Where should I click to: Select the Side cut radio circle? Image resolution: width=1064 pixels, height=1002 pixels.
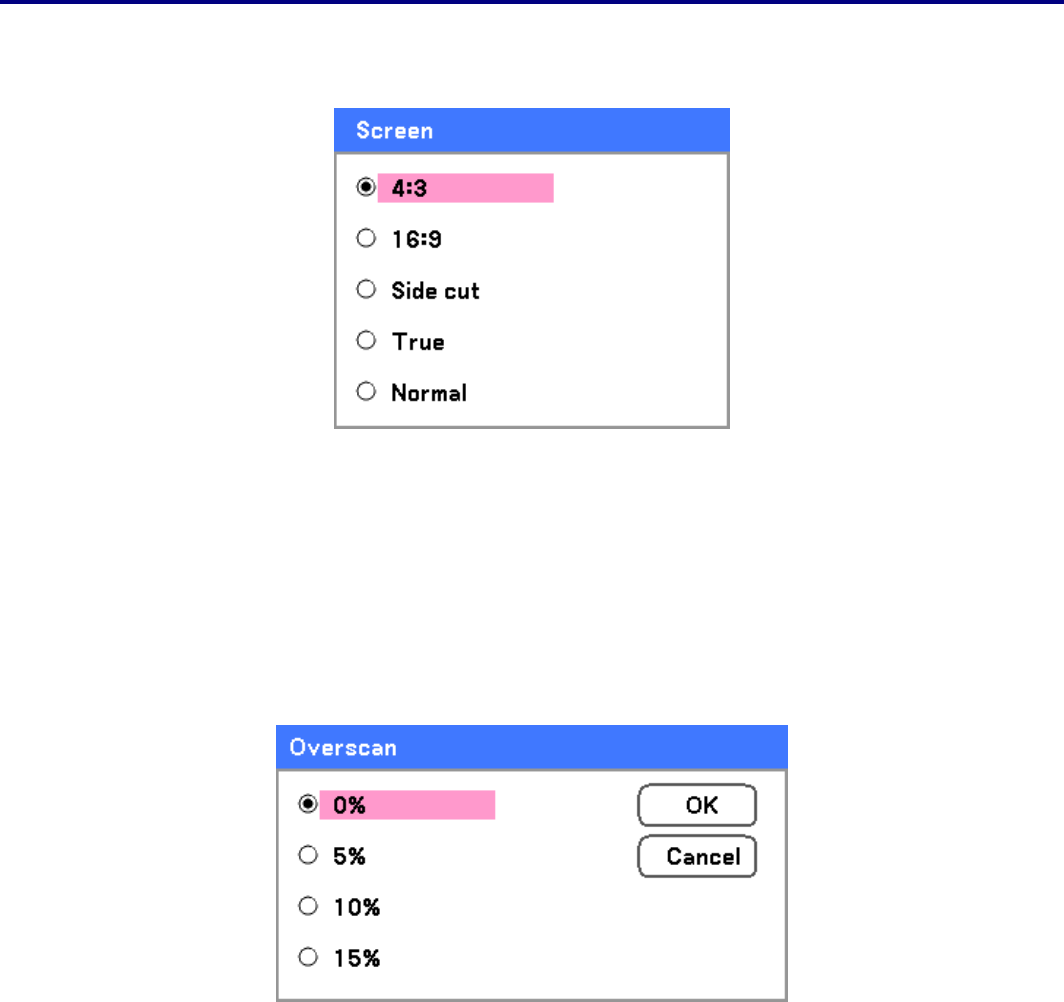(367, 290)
^^^^^^^^^^^^^^^^
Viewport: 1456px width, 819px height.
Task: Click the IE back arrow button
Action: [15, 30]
^^^^^^^^^^^^^^^^
### Job
Please rewrite everything from the line containing "Viewport: 1456px width, 819px height." down to the line containing "Action: [15, 30]" as a JSON list of strings, one string per line, leaving out blank lines.

### Complete answer
[
  "Viewport: 1456px width, 819px height.",
  "Task: Click the IE back arrow button",
  "Action: [15, 30]"
]